The orthosis may or may not decelerate STJ pronation. However, the well-designed orthosis will nearly always decrease the tensile loading forces on the posterior tibial tendon since, if the foot orthosis is increasing the external STJ supination moments, then the internal STJ supination moments (e.g. from PT muscle contraction) will not need to be as high. This is why you can still see changes in symptoms of patients with foot orthoses without necessarily seeing signficant changes in their kinematics.

I would also invert the orthosis by 2-6 degrees, use minimal medial expansion plaster thickness and would use a 2-6 mm medial heel skive at 15 degrees. I originally described the medial heel skive as being standardly ordered by depth of skive, not by angular measurements (I originally described the medial heel skive as being a 15 degree varus angle of skive regardless of the skive depth). I now realize that since it has been over 15 years since the paper was published that orthosis labs around the world that offer the medial heel skive may vary the technique to some extent when compared to how I originally described it. I have attached my original paper on the medial heel skive for those of you following along that would like to read it (Kirby KA: The medial heel skive technique. Improving pronation control in foot orthoses. JAPMA, 82:177-188, 1992).

 

It also moves because the STJ is not a pure hinge joint. It is the translation between the bones that adds to the shift.

 

In addition to Kevin's suggestions, here, I use a deep heel cup (as deep as the shoe + patient can tolerate -almost like a UCBL), and an internal oblique rearfoot post design. This rearfoot post design seems to move the CoP more medially than a standard post design cut straight across the shell. (Joanne S. Paton and Simon K. Spooner: Effect of Extrinsic Rearfoot Post Design on the Lateral-to-Medial Position and Velocity of the Center of Pressure. J Am Podiatr Med Assoc 2006 96: 383-392).

The other advice I picked up from Kevin that he hasn't included here is to get them into walking boots.

I commonly use a 15 degree medial heel skive but in some cases I've used 20 degree medial heel skive in combination with these modifications + walking boots and obtained excellent results.

The papers that Kevin has attached in his last couple of postings are essential reading; if you haven't: do. I may even review them myself as it's been a while.

 

Thanks Simon and Kevin so much for your thoughts on orthosis design for PTTD, the pathomechanics of the condition and for attaching the papers, I really do appreciate it!

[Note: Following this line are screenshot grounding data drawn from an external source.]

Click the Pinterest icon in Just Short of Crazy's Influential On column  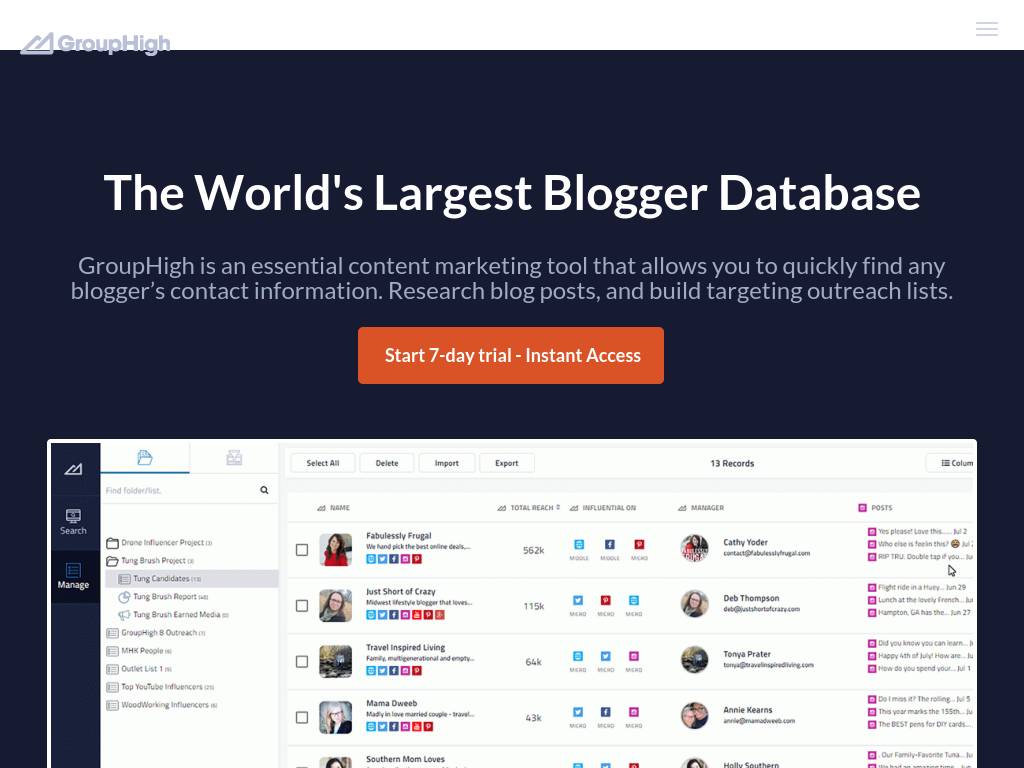606,601

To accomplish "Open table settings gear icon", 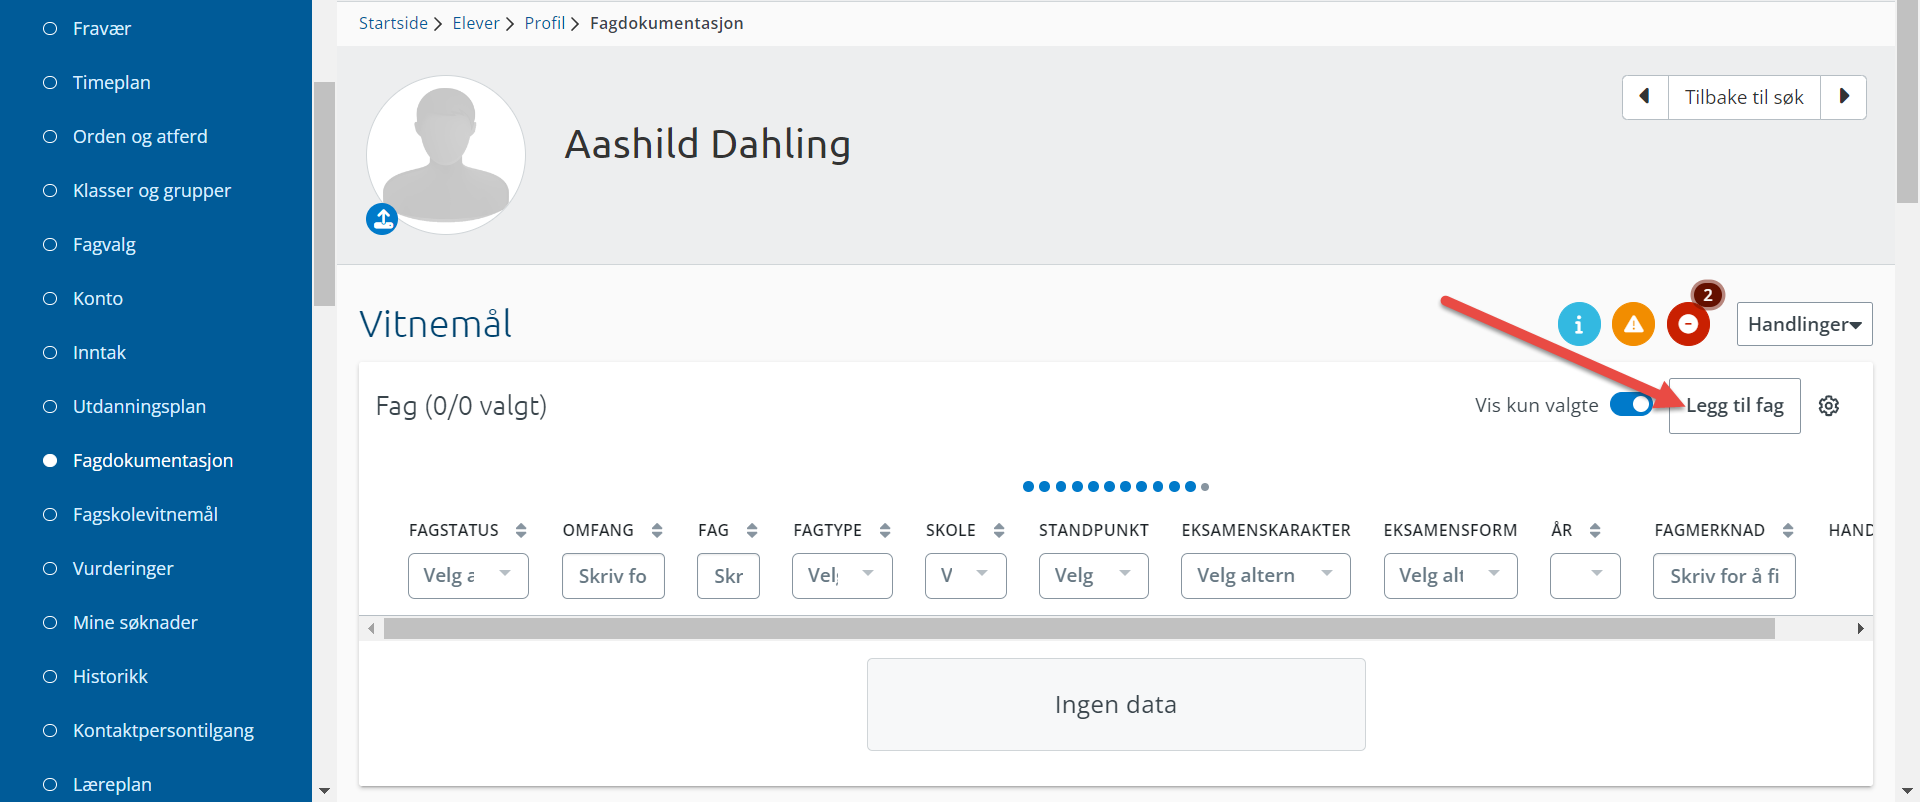I will coord(1829,406).
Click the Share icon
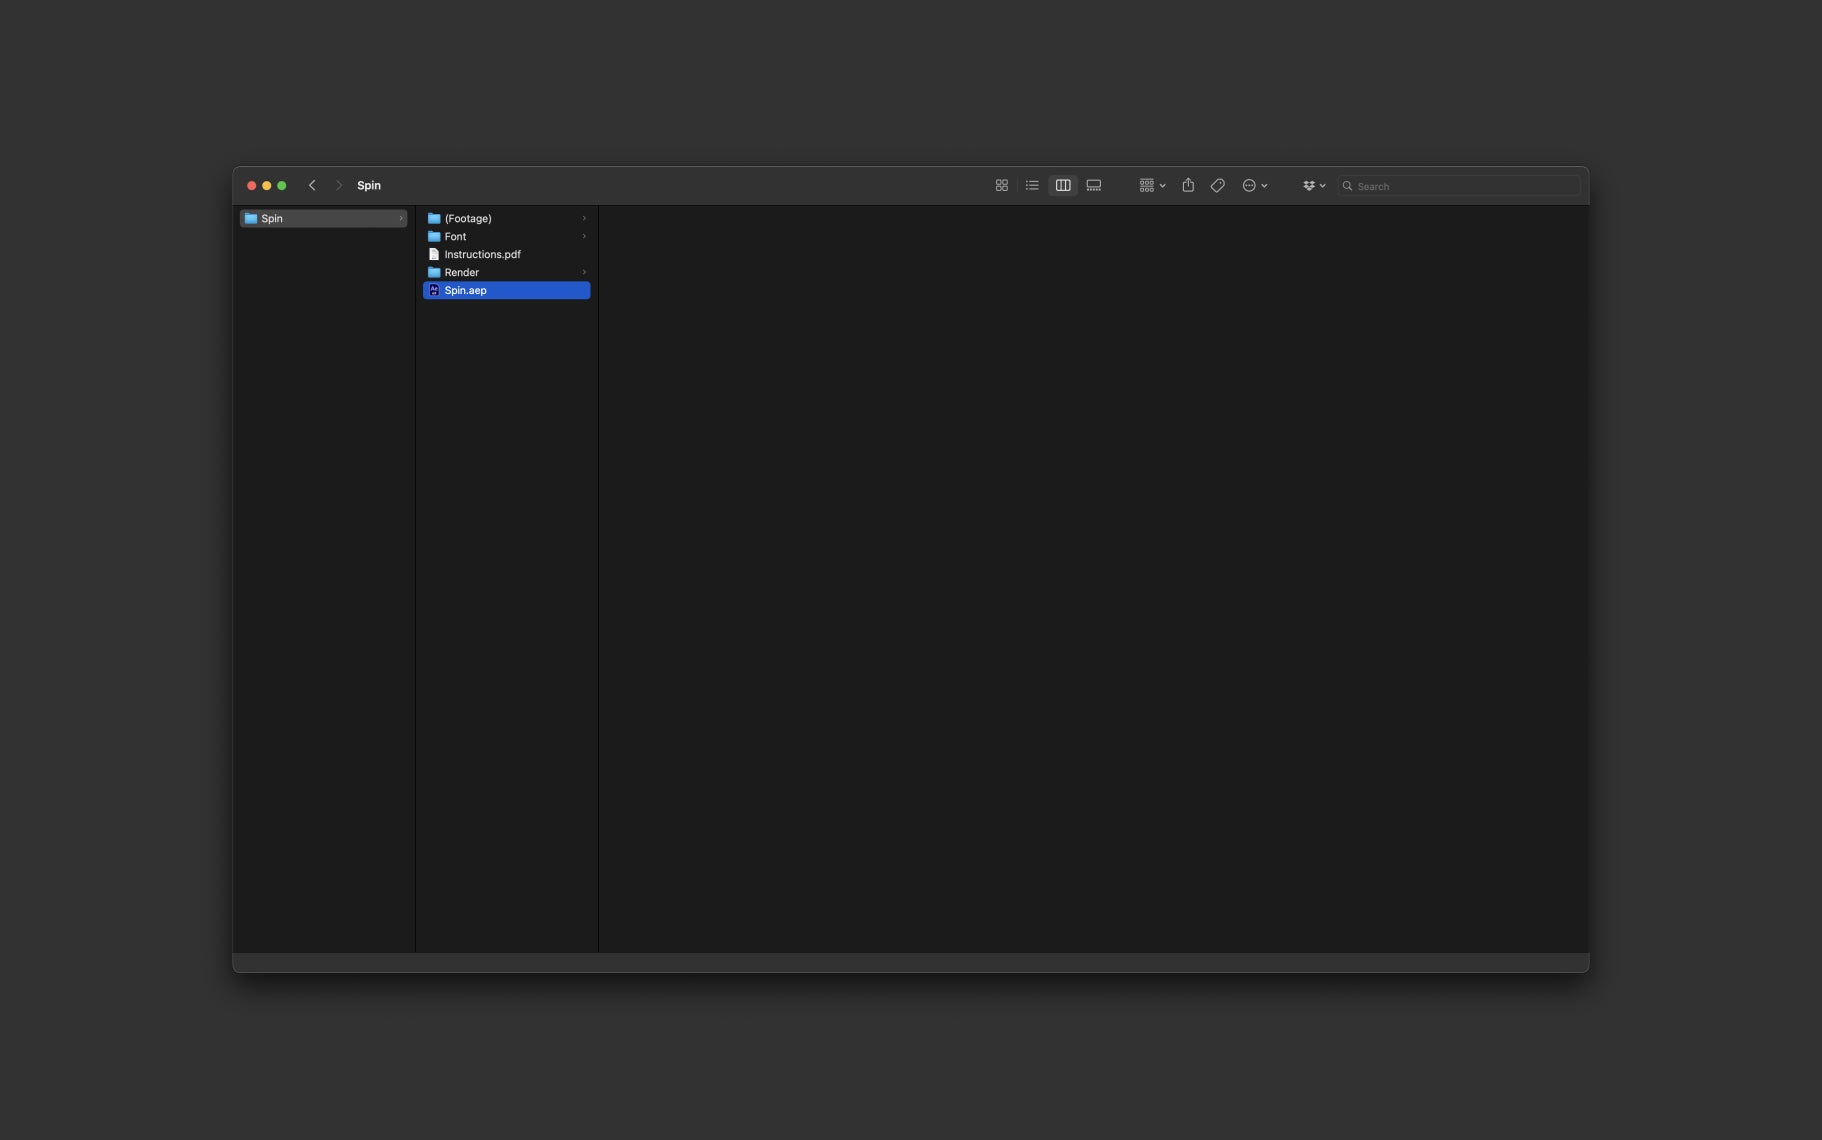Screen dimensions: 1822x1140 pos(1188,186)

Getting back to the issue of deceleration of pronation, is this important or not? Was it considered important in the past and now not considered important? Or is it becoming an issue in more recent times (as per posts from orthosis manufacturers earlier in the thread). If it is important, how is it achieved - I appreciate that this has been discussed in part earlier in the thread but seemed to be a new thing?

Regards

Rebecca

 

Attempting to decelerate pronation with foot orthoses is an important goal of foot orthosis therapy for those patients with symptoms caused by excessive pronation moments, but deceleration of pronation isn't absolutely necessary to produce symptomatic relief for the patient.

 

In general, I agree and would add to this by suggesting that in decelerating pronation with foot orthoses the tissues will become less stiff and reduce their capacity to store and return elastic energy (this could be a good thing in pathology; perhaps not so good if trying to improve athletic performance- who knows?), hence orthoses should demonstrate a high degree of resiliency.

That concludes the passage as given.